Oloron: Pierre Durand, guitare contrastes
Pierre Durand (g), Frederic Escoffier (elp, synthé, vocoder), Jérôme Regard (elb), Philippe «Pipon» Garcia (dm)
Jazz à Oloron, Jazz Club, Hall salle Jeliote, Oloron Sainte Marie (64400), 17 avril

Avec ce quartet Pierrre Durand s’est fixé un axe de création musicale bien établi: faire vivre en scène quelques thèmes de sa composition sur un axe de longs développements. De quoi donner à ces thèmes (extraits de l’album The end & the beginning, chapter III / J’entends le Soleil-Les disques de Lily) une version de musique live boostée au possible. « Le jazz y représente sans doute le genre dominant de par l’importance donnée à l’improvisation. Le jazz c’est un trop de directions. Aussi entendrez-vous d’autres composantes. Nous notre ADN vit sur cette base élargie. Ma musique se veut de sources multiples. Je cherche à intéresser un public large, curieux de découvrir »

D’entrée de jeu sur le titre éponyme du CD le guitariste tourne autour de la mélodie, sculpte ses formules en un doigté précis, offensif sur le manche cherchant le bon enchaînement de notes. Sans pressing, sans phase d’accélération marquée. Avec le quartet l‘intensité gagne au fur et à mesure. Et s’il fallait un repère, une accroche pour justifier ses dires, le titre suivant « Bowie » tombe pile en matière de justification. Sur le Fender Rhodes, le piano électrique, les accords tombent drus, accentuant l’effet rythmique appuyé de ceux de la guitare. A ce titre,; dans ses phases d’accompagnement comme lors des phrases exposées en solo Pierre Durand figure un phénomène d’expression directe. Les sons, les notes il les vit à même son faciès, propulsées jusque dans les mouvances de son corps.

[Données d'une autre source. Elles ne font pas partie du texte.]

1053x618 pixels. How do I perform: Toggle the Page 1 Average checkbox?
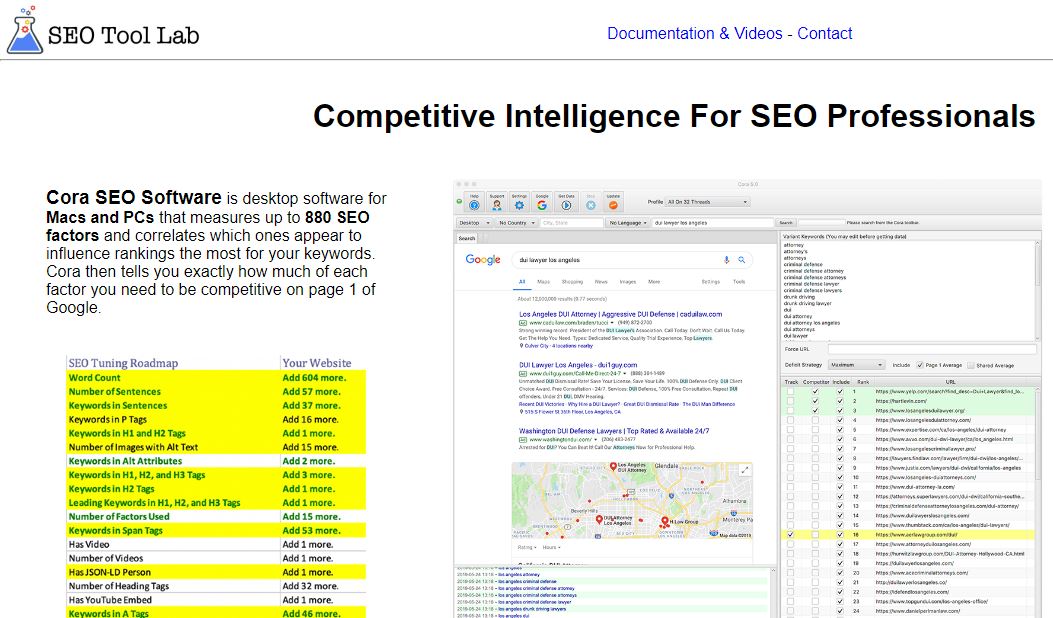920,365
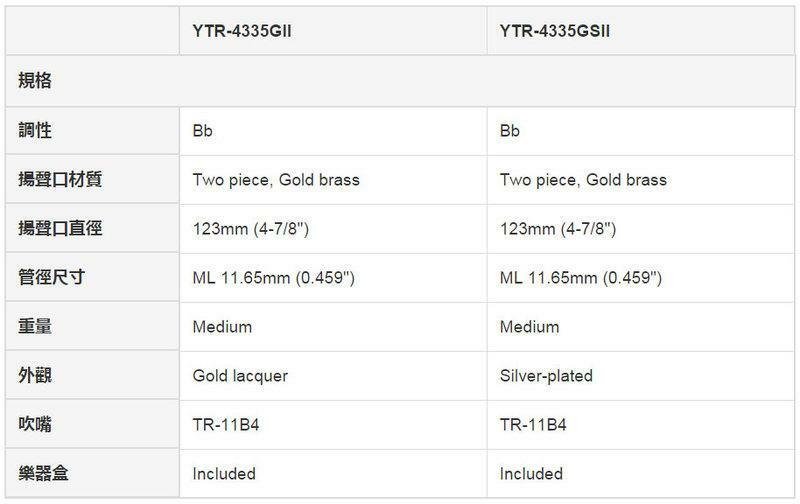Click the Silver-plated finish cell

(546, 376)
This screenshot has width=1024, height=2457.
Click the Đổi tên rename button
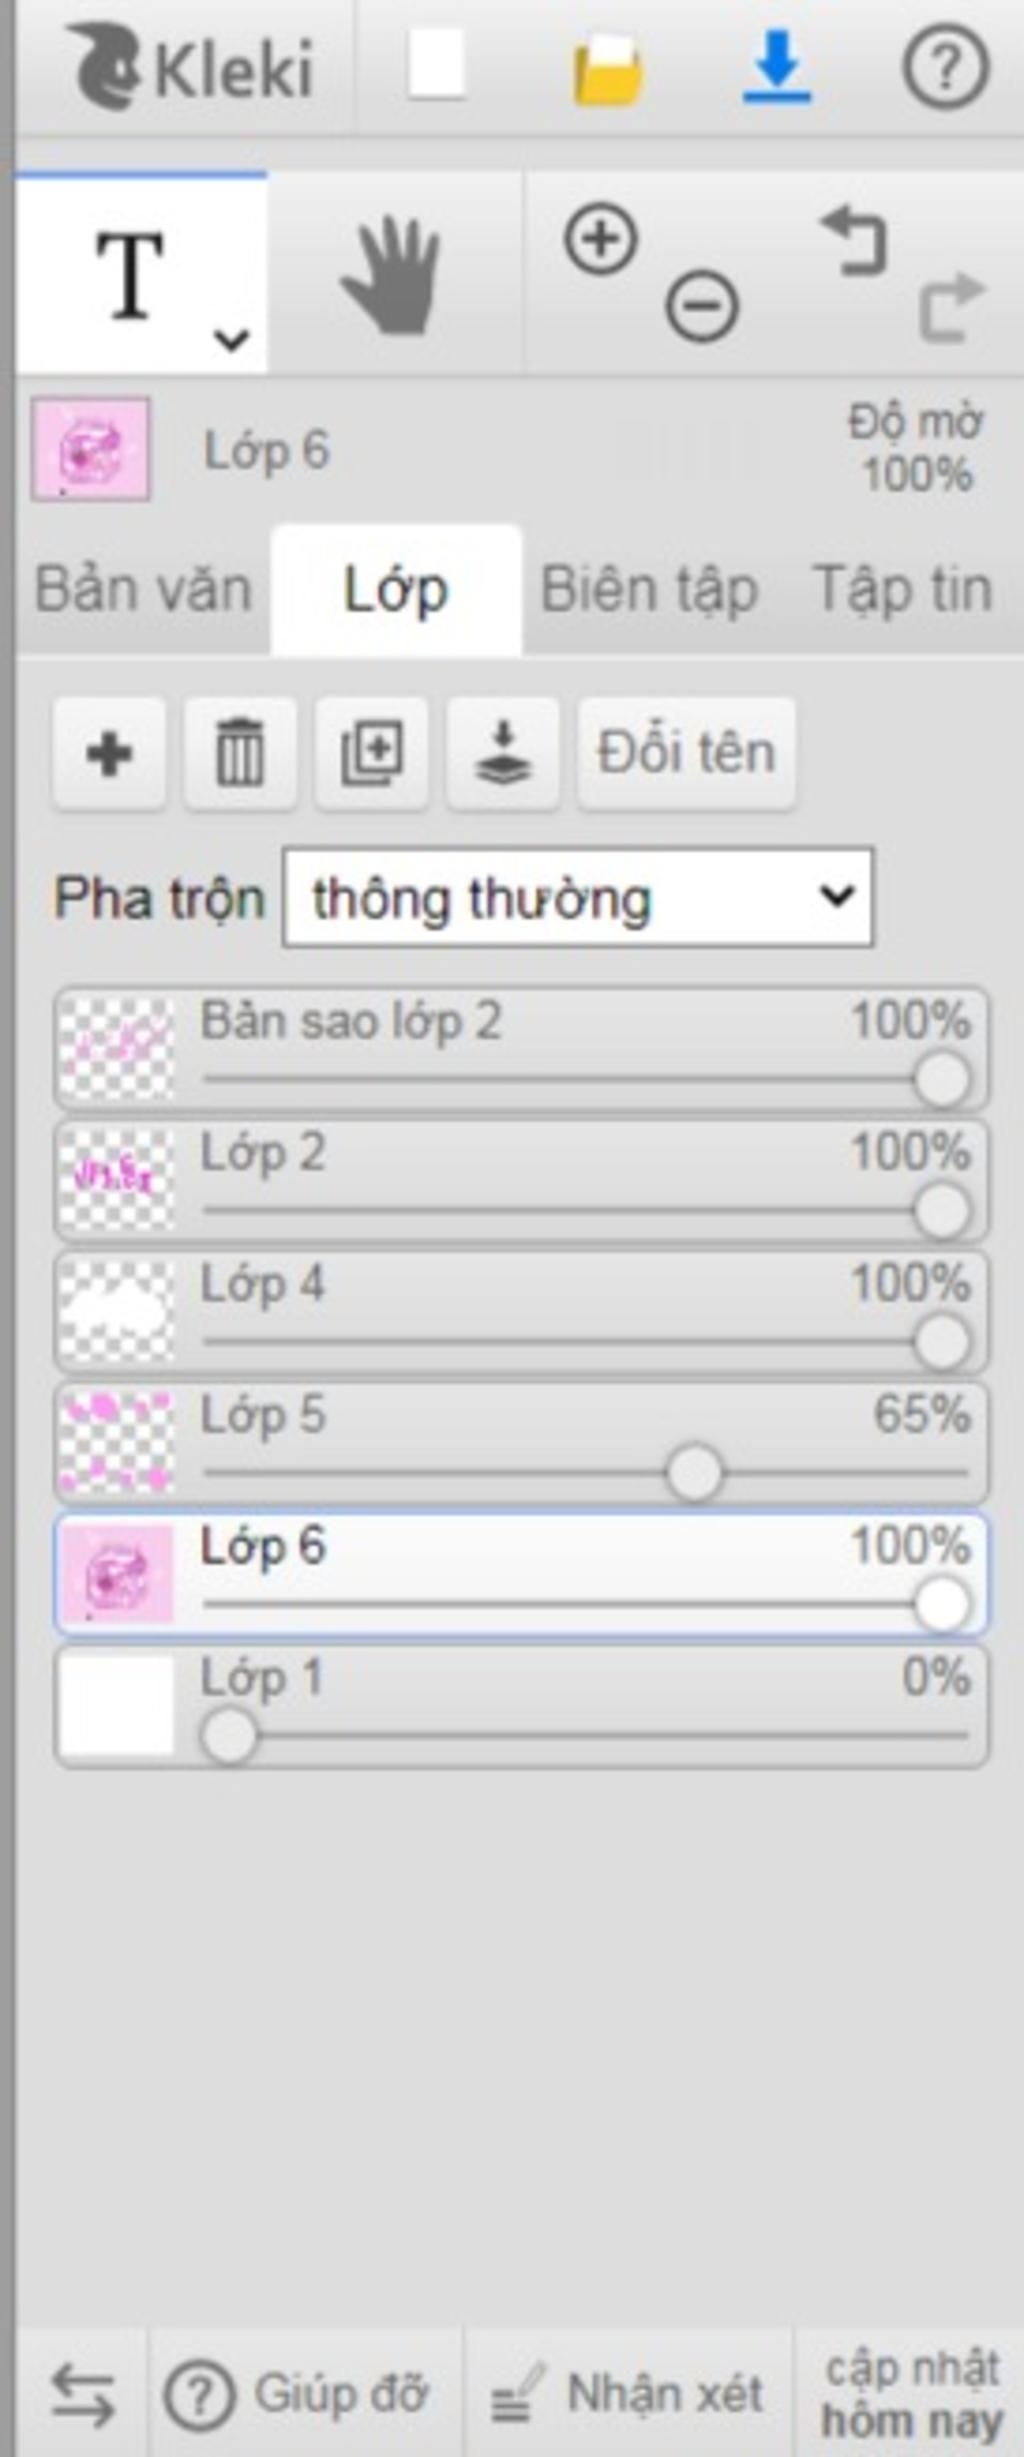[686, 753]
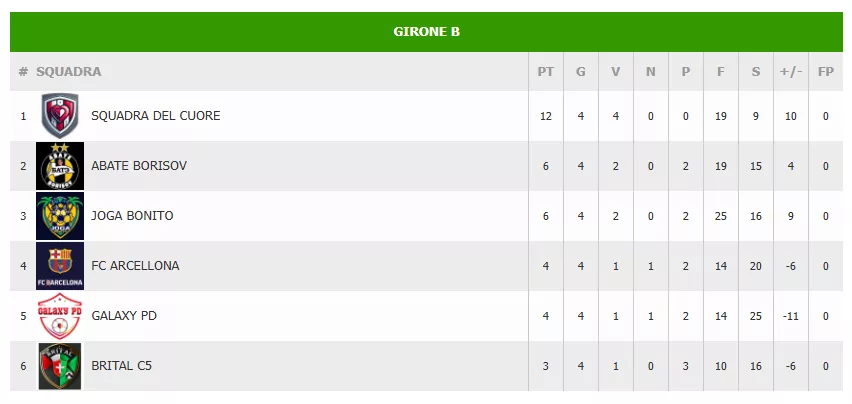Click the Abate Borisov team logo
This screenshot has height=404, width=852.
[60, 166]
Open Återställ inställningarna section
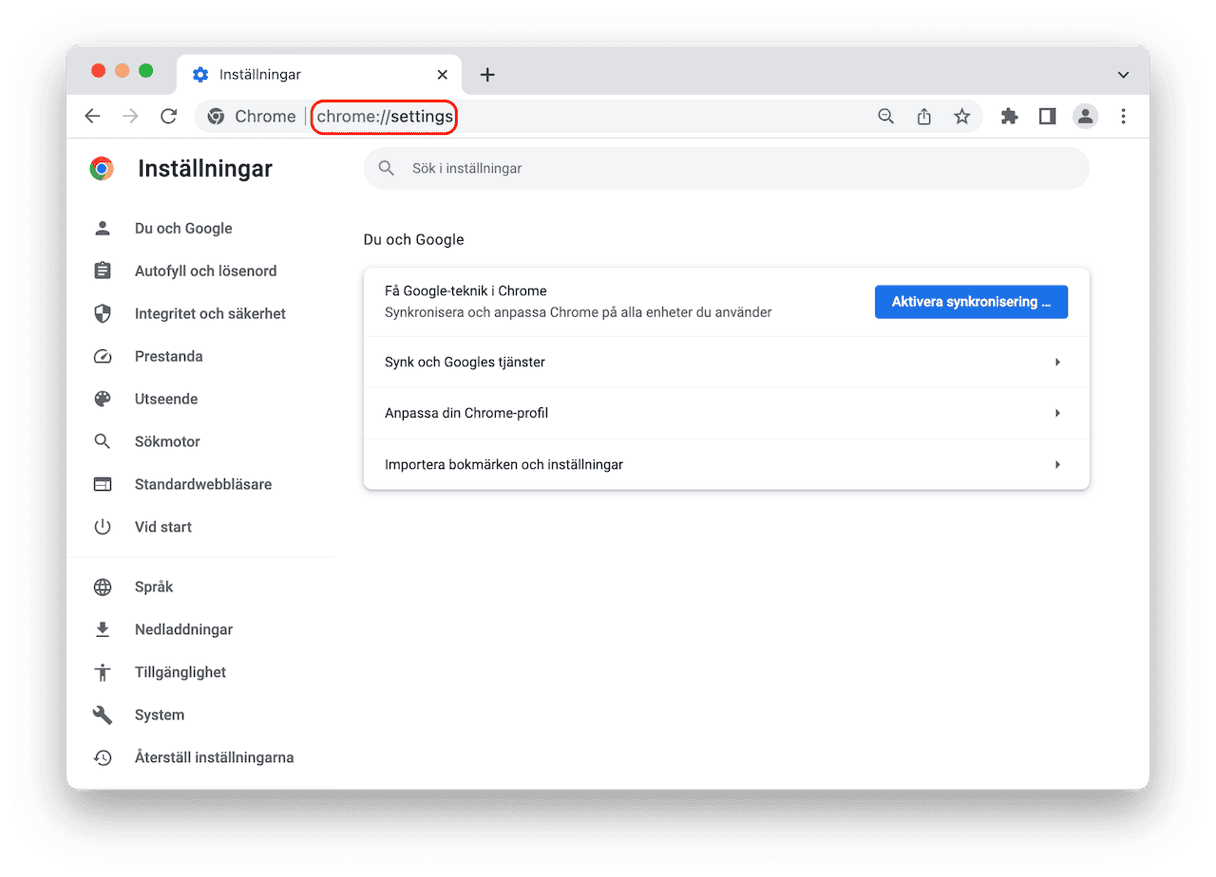 pos(214,758)
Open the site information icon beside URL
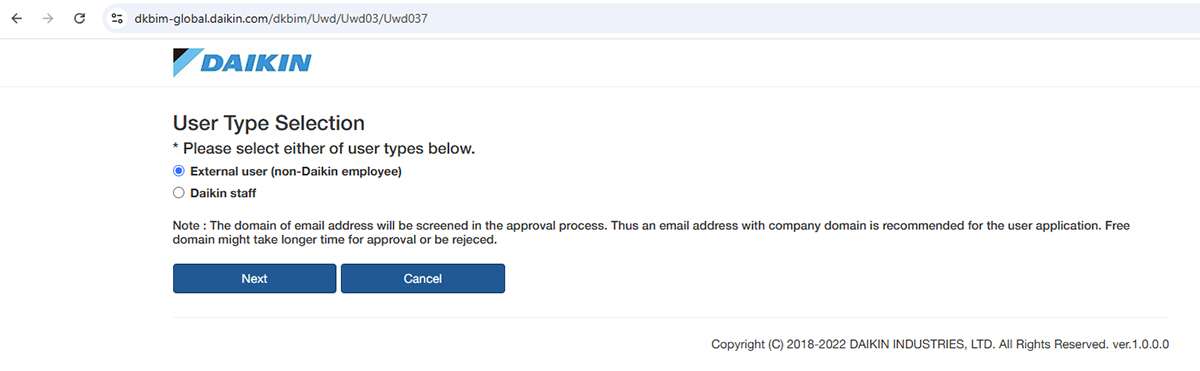Viewport: 1200px width, 371px height. click(117, 18)
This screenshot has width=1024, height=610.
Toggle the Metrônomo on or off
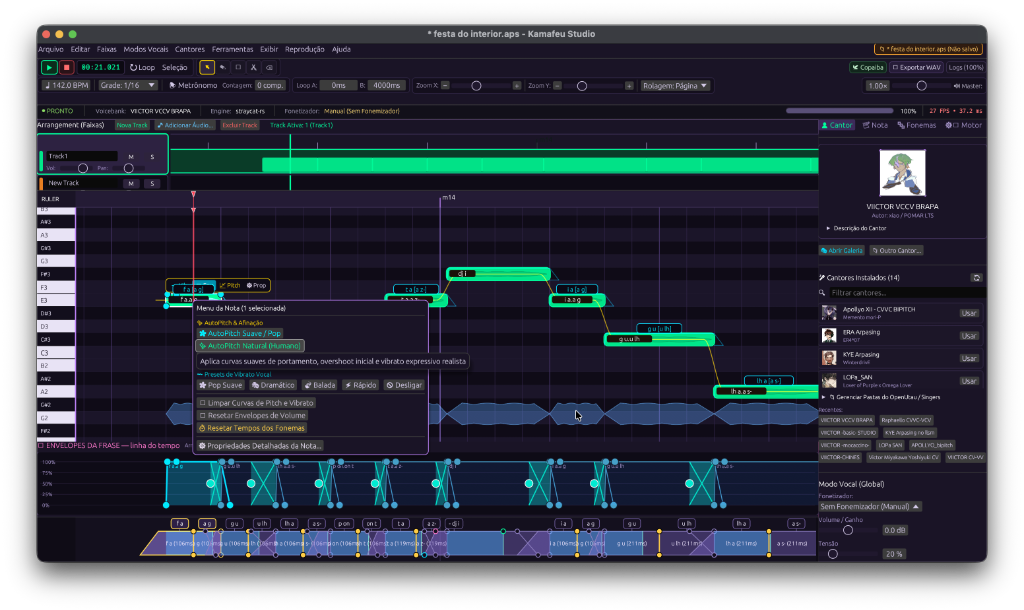pyautogui.click(x=193, y=86)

Dans ce même domaine d’un jeu « physique », Philippe Garcia lui aussi, spectaculaire dans son mouvement perpétuel, s’engage à fond. De quoi produire une musique compacte, dense, chargée d’une électricité très nature. La part d’improvisations partagées y ajoute un tour de couleurs changeantes Celles d’un Folk Song plutôt pastel, imprimées sur une ligne souple, en délié se veut dédiées à la voix de Ricky Lee Jones. Moment cool au travers de lignes d’échanges guitare/basse. Fred Escoffier, visage lui impassible, accentue cette coloration ainsi tempérée via un gros travail de sur-lignage à base de notes passées au filtre du vocoder. Le thème se clôt en un rebond final sur rythme naturellement très folk music.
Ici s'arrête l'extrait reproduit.